» **What you need to do**:
Can you duplicate the items from the line with "Enable Connected Intelligence" up to and including the line with "Select the circle"?

** Start of Provided information **

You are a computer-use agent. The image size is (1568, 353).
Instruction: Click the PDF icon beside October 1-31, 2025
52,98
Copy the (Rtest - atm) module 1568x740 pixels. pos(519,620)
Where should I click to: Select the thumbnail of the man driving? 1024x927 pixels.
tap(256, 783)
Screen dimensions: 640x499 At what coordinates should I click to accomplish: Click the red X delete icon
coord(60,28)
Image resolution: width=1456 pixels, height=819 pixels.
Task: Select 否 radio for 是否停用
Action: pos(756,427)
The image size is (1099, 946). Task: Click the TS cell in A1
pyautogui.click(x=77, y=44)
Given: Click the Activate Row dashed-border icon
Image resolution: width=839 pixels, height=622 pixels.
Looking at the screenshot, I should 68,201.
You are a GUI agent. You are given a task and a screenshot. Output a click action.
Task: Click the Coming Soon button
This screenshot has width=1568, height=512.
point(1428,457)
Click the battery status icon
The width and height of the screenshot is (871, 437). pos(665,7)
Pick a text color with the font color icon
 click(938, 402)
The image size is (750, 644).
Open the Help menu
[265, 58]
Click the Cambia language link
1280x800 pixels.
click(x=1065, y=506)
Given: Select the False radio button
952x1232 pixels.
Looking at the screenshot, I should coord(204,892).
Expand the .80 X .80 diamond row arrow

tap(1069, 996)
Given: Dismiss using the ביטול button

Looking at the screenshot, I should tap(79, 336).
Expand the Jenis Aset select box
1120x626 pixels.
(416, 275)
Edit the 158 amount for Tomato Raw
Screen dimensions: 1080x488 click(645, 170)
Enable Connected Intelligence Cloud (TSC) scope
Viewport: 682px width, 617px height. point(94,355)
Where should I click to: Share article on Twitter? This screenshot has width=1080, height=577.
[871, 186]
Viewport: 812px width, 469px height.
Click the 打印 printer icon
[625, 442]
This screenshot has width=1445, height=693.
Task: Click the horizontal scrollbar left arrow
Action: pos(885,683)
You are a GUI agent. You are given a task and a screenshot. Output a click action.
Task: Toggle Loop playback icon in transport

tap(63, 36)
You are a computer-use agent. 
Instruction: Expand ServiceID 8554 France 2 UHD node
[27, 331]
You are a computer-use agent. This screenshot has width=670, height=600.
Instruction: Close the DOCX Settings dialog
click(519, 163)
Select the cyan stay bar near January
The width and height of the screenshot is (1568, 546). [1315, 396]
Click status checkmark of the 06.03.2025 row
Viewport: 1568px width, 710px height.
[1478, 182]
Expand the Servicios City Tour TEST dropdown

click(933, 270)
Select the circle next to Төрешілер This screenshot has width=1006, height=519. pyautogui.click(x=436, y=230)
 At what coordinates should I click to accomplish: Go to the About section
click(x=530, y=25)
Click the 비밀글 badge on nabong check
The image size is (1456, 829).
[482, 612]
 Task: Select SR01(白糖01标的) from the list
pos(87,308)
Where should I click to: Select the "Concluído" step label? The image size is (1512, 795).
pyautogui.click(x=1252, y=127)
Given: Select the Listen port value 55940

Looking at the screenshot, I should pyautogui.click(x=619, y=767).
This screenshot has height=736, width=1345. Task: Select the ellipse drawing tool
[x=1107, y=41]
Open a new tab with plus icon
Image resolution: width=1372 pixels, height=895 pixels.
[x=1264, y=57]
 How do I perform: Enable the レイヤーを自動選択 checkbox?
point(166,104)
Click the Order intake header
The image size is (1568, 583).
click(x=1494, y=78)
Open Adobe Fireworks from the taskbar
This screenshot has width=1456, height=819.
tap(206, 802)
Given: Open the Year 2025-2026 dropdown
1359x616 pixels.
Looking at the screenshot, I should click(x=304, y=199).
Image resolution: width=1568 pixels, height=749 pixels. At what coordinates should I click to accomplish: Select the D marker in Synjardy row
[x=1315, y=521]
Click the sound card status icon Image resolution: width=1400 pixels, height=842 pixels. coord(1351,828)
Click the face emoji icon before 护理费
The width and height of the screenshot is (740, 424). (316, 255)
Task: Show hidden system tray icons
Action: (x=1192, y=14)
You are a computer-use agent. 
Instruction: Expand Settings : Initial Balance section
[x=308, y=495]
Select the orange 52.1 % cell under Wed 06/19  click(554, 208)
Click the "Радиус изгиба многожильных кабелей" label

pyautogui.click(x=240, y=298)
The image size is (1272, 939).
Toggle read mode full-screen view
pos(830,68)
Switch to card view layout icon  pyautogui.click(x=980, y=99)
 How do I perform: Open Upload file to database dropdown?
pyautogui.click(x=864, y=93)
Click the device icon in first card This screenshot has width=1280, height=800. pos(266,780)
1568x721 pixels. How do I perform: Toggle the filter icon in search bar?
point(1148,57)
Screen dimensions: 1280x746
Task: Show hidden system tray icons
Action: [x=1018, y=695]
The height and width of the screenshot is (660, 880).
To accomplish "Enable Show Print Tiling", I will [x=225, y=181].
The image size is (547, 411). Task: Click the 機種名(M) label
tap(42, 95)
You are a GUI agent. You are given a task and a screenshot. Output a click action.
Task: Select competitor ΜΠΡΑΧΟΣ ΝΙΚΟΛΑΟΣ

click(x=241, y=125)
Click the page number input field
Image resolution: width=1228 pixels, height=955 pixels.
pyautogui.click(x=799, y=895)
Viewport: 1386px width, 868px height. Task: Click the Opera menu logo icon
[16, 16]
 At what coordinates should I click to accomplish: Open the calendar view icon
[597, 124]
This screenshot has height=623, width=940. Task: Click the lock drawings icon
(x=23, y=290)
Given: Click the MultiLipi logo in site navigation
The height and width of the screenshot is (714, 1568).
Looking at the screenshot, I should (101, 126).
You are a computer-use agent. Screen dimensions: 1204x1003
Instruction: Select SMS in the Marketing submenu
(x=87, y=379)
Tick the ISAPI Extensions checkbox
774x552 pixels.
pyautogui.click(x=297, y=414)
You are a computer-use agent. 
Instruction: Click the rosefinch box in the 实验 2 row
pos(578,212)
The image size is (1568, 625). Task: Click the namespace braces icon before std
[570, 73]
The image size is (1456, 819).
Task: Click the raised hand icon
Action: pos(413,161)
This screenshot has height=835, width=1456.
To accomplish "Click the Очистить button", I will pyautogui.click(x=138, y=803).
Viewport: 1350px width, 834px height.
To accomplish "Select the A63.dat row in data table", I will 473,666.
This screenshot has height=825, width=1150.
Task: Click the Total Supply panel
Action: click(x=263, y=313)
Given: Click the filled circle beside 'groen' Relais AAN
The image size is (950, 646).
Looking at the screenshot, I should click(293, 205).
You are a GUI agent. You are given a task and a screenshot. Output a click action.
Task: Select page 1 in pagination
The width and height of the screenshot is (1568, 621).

** End of Provided information **

» **Response to the task**:
Enable Connected Intelligence Cloud (TSC) scope
Viewport: 682px width, 617px height. point(94,355)
Where should I click to: Share article on Twitter? This screenshot has width=1080, height=577.
[871, 186]
Viewport: 812px width, 469px height.
Click the 打印 printer icon
[625, 442]
This screenshot has width=1445, height=693.
Task: Click the horizontal scrollbar left arrow
Action: pos(885,683)
You are a GUI agent. You are given a task and a screenshot. Output a click action.
Task: Toggle Loop playback icon in transport

tap(63, 36)
You are a computer-use agent. 
Instruction: Expand ServiceID 8554 France 2 UHD node
[27, 331]
You are a computer-use agent. This screenshot has width=670, height=600.
Instruction: Close the DOCX Settings dialog
click(519, 163)
Select the cyan stay bar near January
The width and height of the screenshot is (1568, 546). [1315, 396]
Click status checkmark of the 06.03.2025 row
Viewport: 1568px width, 710px height.
[1478, 182]
Expand the Servicios City Tour TEST dropdown

click(933, 270)
Select the circle next to Төрешілер This screenshot has width=1006, height=519. pyautogui.click(x=436, y=230)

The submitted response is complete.